How to complete this task –
Rewrite every line of the listing below, replacing "Describe the element" with "Identify the element" and keeping everything else the same. Leave out the pictures.

—————

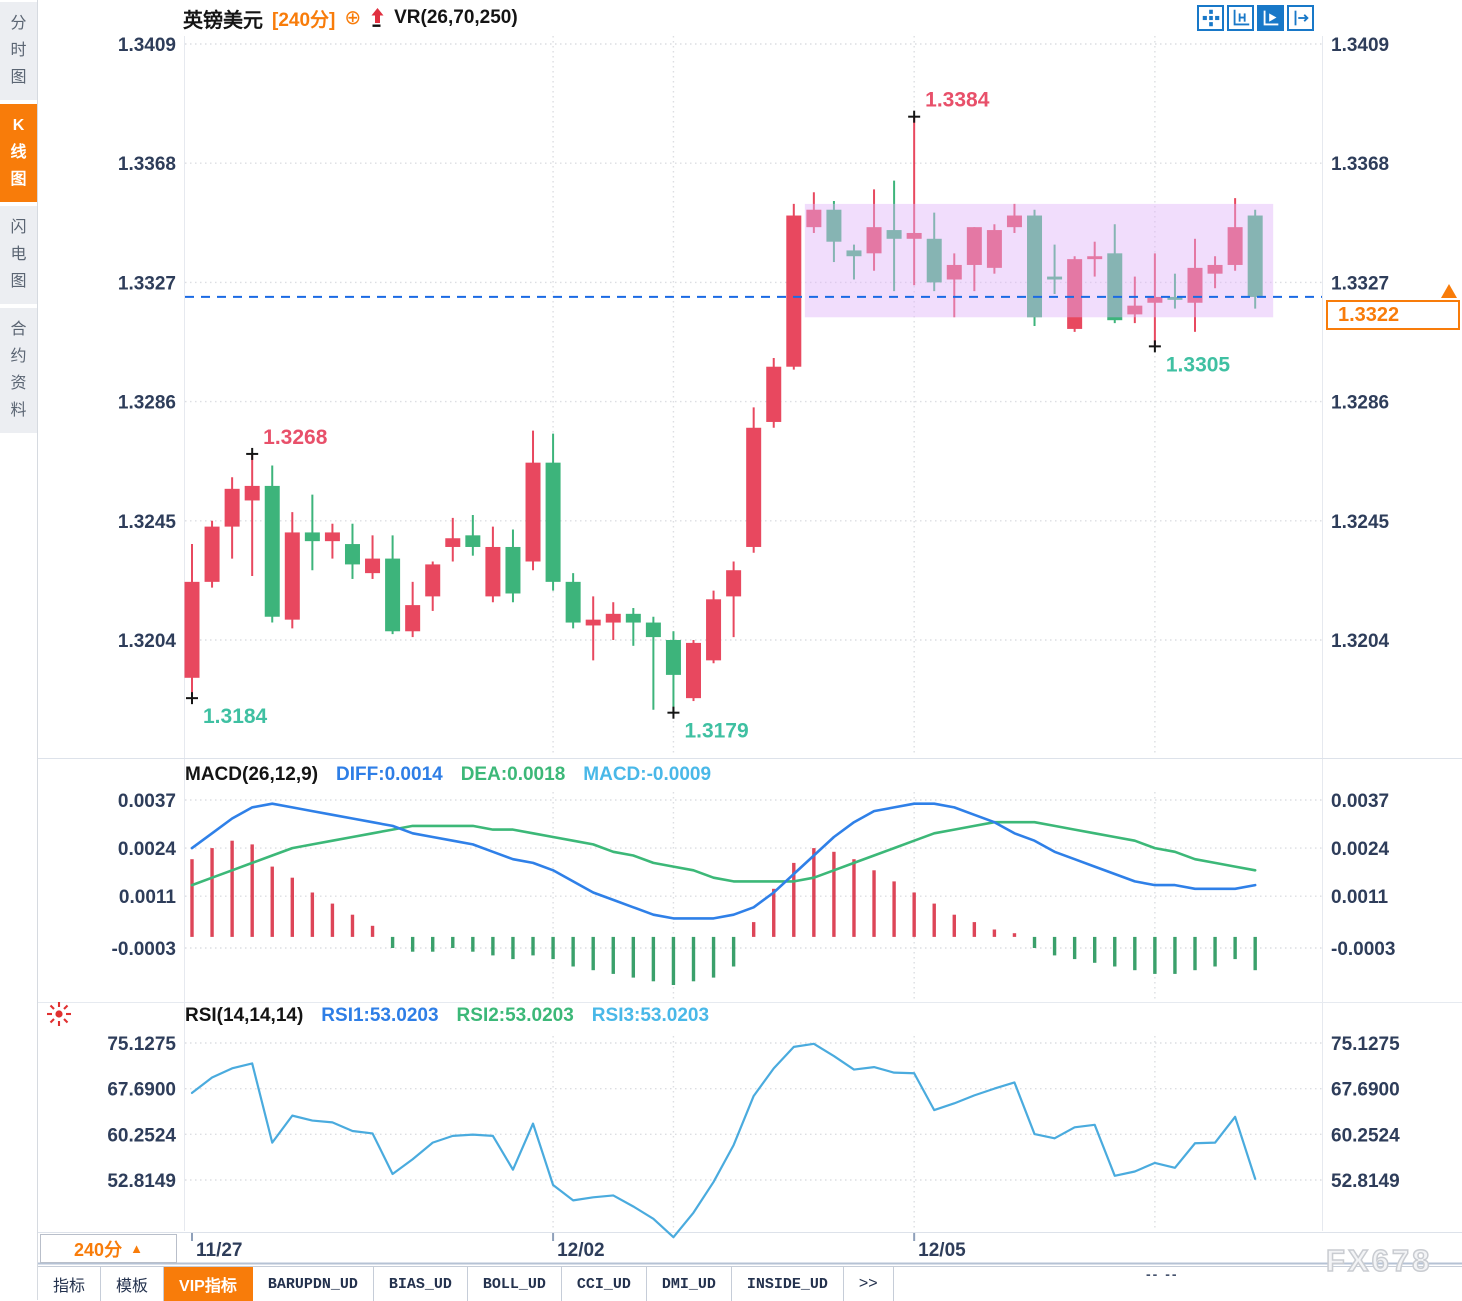 The width and height of the screenshot is (1462, 1301). What do you see at coordinates (1270, 18) in the screenshot?
I see `axis-play-icon` at bounding box center [1270, 18].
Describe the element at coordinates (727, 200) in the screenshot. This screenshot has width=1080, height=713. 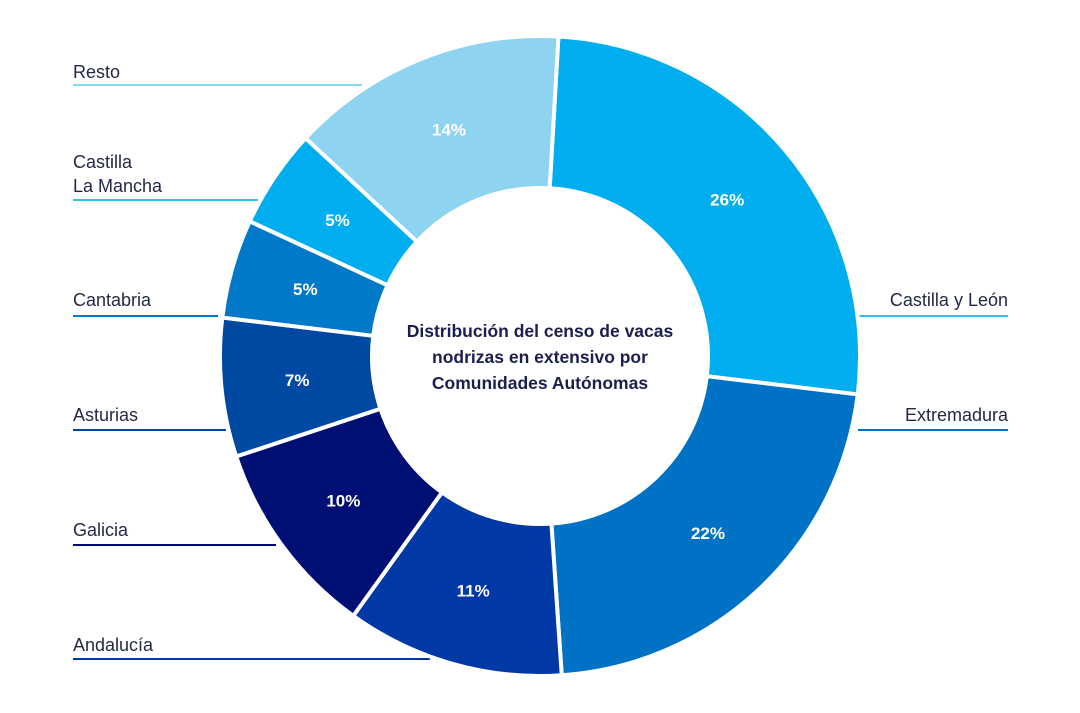
I see `slice-value-label-castilla-y-leon: 26%` at that location.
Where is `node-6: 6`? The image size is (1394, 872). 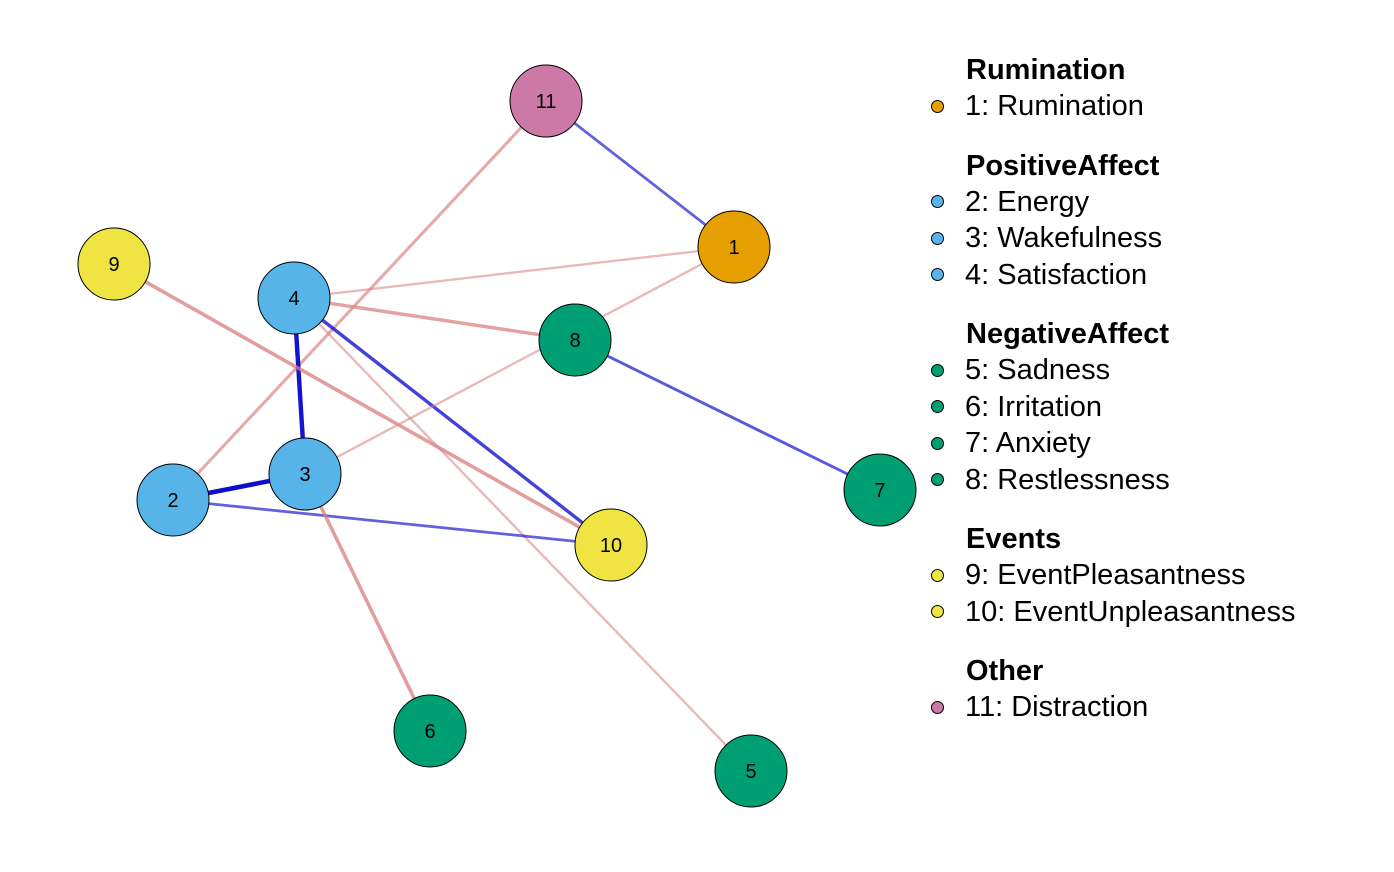
node-6: 6 is located at coordinates (430, 731).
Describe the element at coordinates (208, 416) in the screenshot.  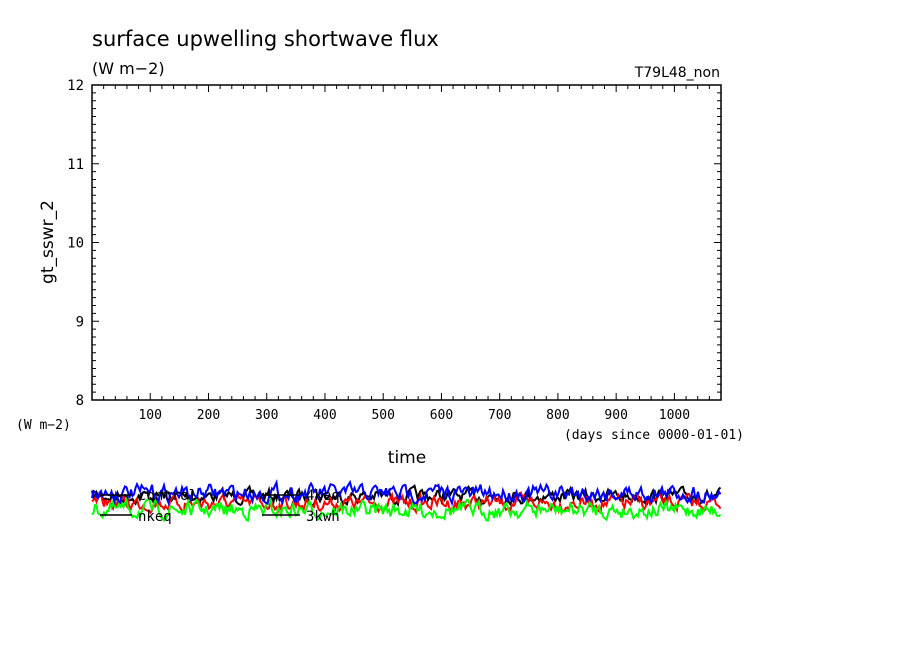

—————

Exercise result –
 The width and height of the screenshot is (1462, 1301). What do you see at coordinates (1270, 18) in the screenshot?
I see `axis-play-icon` at bounding box center [1270, 18].
Identify the element at coordinates (727, 200) in the screenshot. This screenshot has width=1080, height=713. 
I see `slice-value-label-castilla-y-leon: 26%` at that location.
Where is `node-6: 6`? The image size is (1394, 872). 
node-6: 6 is located at coordinates (430, 731).
Identify the element at coordinates (208, 416) in the screenshot.  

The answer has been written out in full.